Get the scoop on the main card of UFC Phoenix, featuring a lightweight contest between lanky James Vick and gritty Paul Felder looking to establish themselves as top ten talents.

While the main card of UFC Phoenix doesn’t have a contest that looks like it will have an immediate impact on the title picture, all of them either represent a FOTN contender or a contest of high intrigue. That doesn’t mean there isn’t any relevancy to them either. James Vick and Paul Felder are borderline top ten lightweights, a more impressive feat than in any other division given the shark tank 155 represents. Kron Gracie’s UFC debut is a curiosity simply due to his last name. The last Gracie to fight in the UFC: Roger Gracie at UFC 162, so it’s been a while since a member of the First Family of MMA stepped into the Octagon. Plus, it wasn’t that long ago when the UFC was pushing Cynthia Calvillo as the next big thing at women’s strawweight. This is a very good card. Let’s hope the UFC maintains this level of quality down the road.

The main card begins on ESPN at 9:00 PM ET/6:00 PM PT on Sunday.

James Vick (13-2) vs. Paul Felder (15-4), Lightweight

Y’all remember when Vick was on the live version of TUF? When he was a raw prospect, very quiet. Damn… that was a long time ago. Vick is now one of the more outspoken members of a very loud lightweight division, regularly calling out the top of the division and accusing them of ducking him. Ask Kevin Lee about it. Some of the credence to that claim has been lost as he’s been beaten in embarrassing fashion the two times a top ten opponent gave him the opportunity.

That doesn’t mean Vick is a nobody as those are the only two losses on his UFC ledger as his height and reach – measured at 6’3” and 76” respectively – create problems only the best have been able to solve. As he’s progressed in his career, he’s gotten better about using his length to avoid his opponent’s offense while effectively countering. This has led to a more methodical approach as the brawls he was sucked into earlier in his career have largely dissipated. There isn’t much notable about his wrestling or grappling besides a slick guillotine, but his length has made it difficult for most to get in on his hips.

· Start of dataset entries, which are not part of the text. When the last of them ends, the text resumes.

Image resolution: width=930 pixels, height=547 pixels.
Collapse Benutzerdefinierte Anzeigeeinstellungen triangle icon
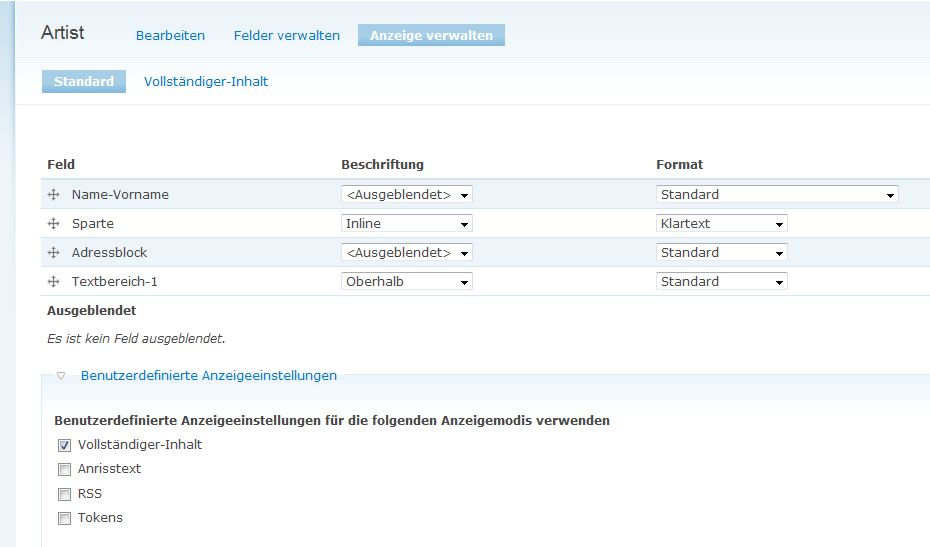tap(61, 376)
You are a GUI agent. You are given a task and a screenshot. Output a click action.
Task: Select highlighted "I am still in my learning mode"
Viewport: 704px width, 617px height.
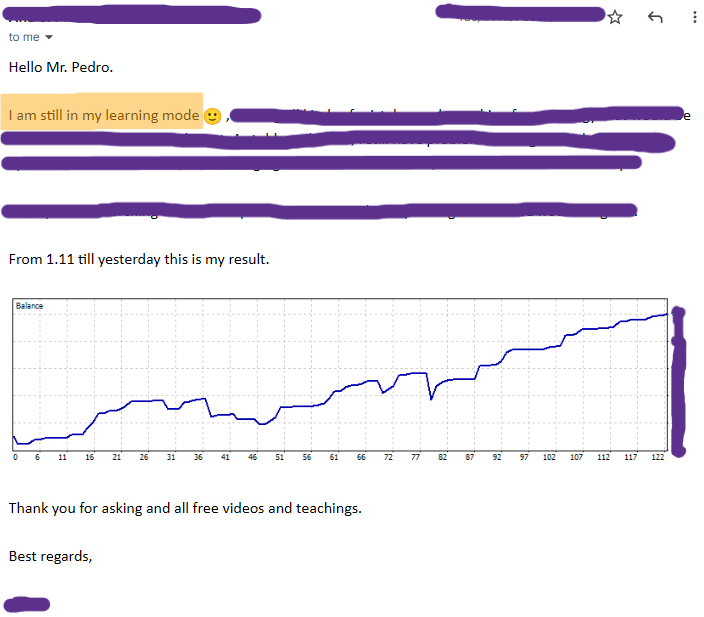103,115
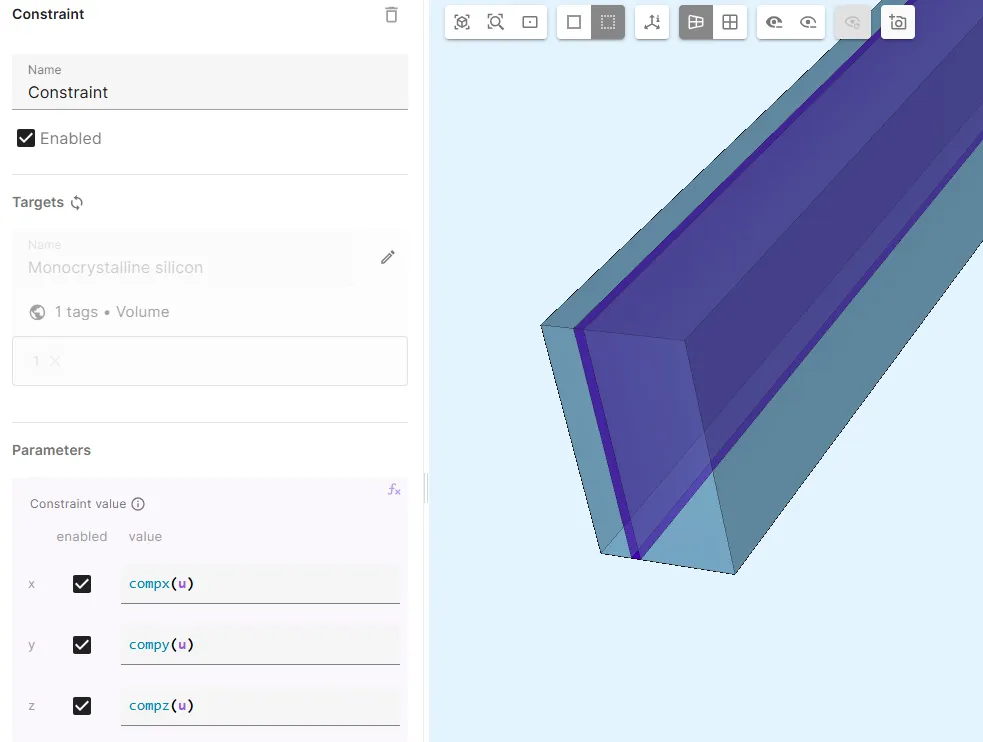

Felder has had some hard luck in his recent UFC run. This contest was originally scheduled for last summer only for Vick getting the call to replace Al Iaquinta for different event. That left Felder fuming at another canceled contest – Iaquinta had pulled out of a contest against Felder months before – so Felder accepted a contest with Mike Perry… at welterweight. Felder may have improved his stock as held his own with his bigger and stronger opponent, but he came up short in the end.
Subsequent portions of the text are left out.